When the pair go to a Red Cross benefit boxing match, they again encounter the sergeant, billed as “One Punch” Hogan but Wilkie surprisingly knocks him out, before sneaking out with Mitchell, as a crowd gathers. The two friends swear they will never join the Army but relent and later, wind up in uniform, shovelling manure. Determined to find a way out, Wilkie and Mitchell desert and head off to South America, hopping in a manure truck leaving the base.
After stowing away on a ship, they find out they are on a troop ship with Army Air Corps pilots going to France. Wilkie and Mitchell pretend they want to fly and are sent to train at an American aviation field. Doing their best to not become pilots, while on guard duty, Wilkie competes with Sgt. Hogan for the attentions of Fifi (Yola d’Avril), a French performer. After a dustup at a nightclub, the two rivals make a quick exit, hiding in a car driven by Mary Way (Ann Dvorak). Startled by the men, she crashes, but all are unharmed. Wilkie and Hogan escort her to an inn for the evening. In the morning, Wilkie has breakfast with Mary and cons Hogan into fixing her car.

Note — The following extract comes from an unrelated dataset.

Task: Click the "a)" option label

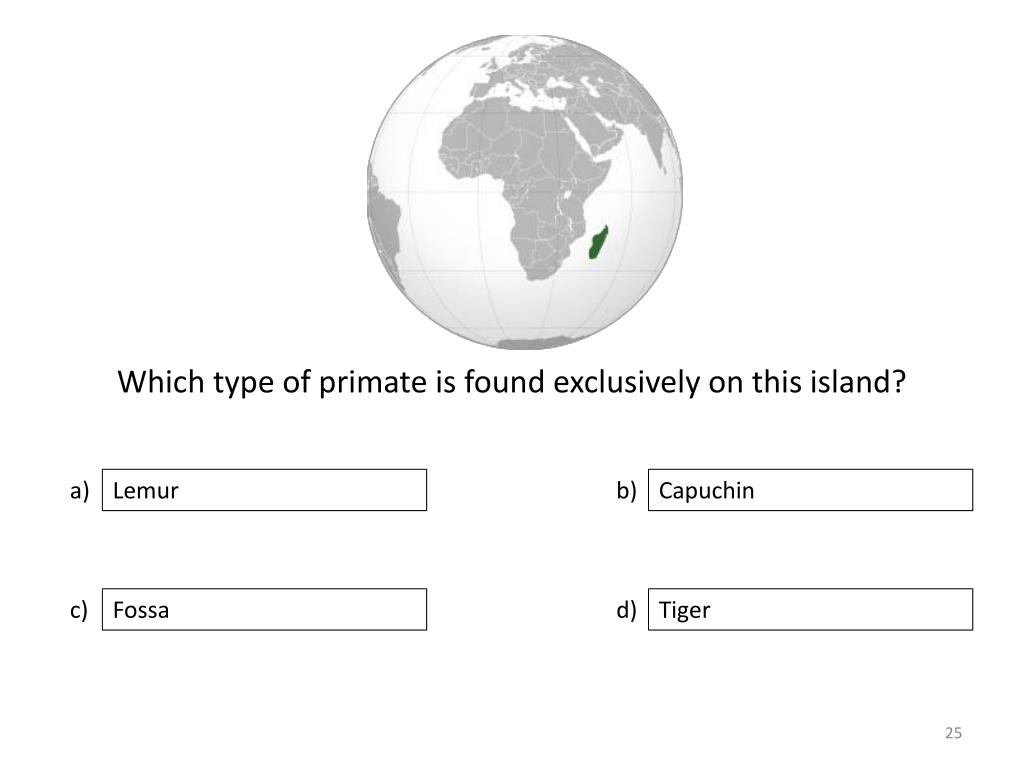Action: click(x=79, y=490)
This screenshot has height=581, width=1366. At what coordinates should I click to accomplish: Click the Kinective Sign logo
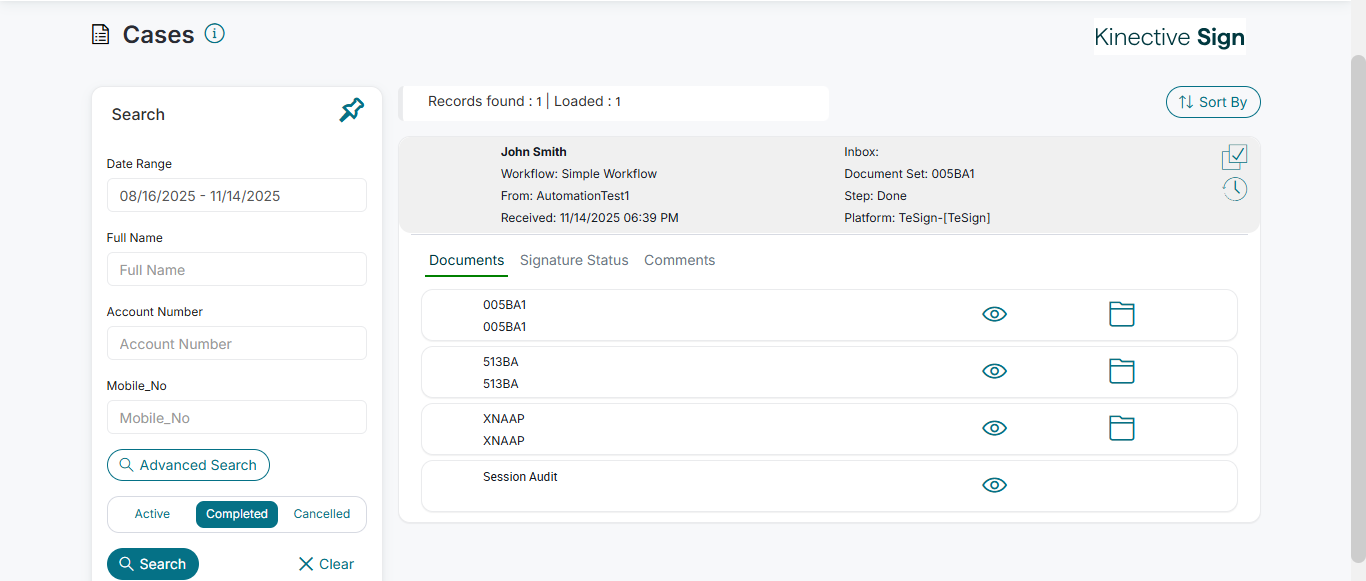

Military police looking for the two and come and arrest them, as well as Mary thought to be a spy. Wilkie, Hogan and Mary escape in an aircraft, but land in enemy territory and are captured. Accidentally releasing two bombs, they bomb a German munitions depot. The Air Corps colonel (Billy Bevan) sends a squadron to rescue the trio, with Mitchell scaring the Germans by his inept maneuvers.
After their rescue, the three heroes fly home but Wilkie again accidentally pulls the lever for the bomb release, this time bombing his own base.
Reviewer Mordaunt Hall at The New York Times, described the film as “… a boisterous affair, in which even the familiar mud-hole in the water is employed to arouse laughter. Yet, Mr. Boyd as Sergeant Hogan and Mr. Tracy as Private Wilkie attack their rôles with undeniable vigor. Many punches are exchanged and when that sort of thing gets tame a few bottles and glasses are broken, which is followed by automobile smash-ups and airplane crashes. Added to this there is the quasi-romantic side of the adventure, with Yola d’Avril and Ann Dvorak contributing their feminine wiles.
Aviation film historians Hardwick and Schnepf, however, noted that Sky Devils was an example where “Howard Hughes figured he had made such a score with ‘Hell’s Angels/, he’d try it again with much of the same aerial footage and new stars. It bombed.
This film is one of over 200 titles in the list of independent feature films made available for television presentation by Advance Television Pictures announced in Motion Picture Herald 4 April 1942. At this time, television broadcasting was in its infancy, almost totally curtailed by the advent of World War II, and would not continue to develop until 1945-1946.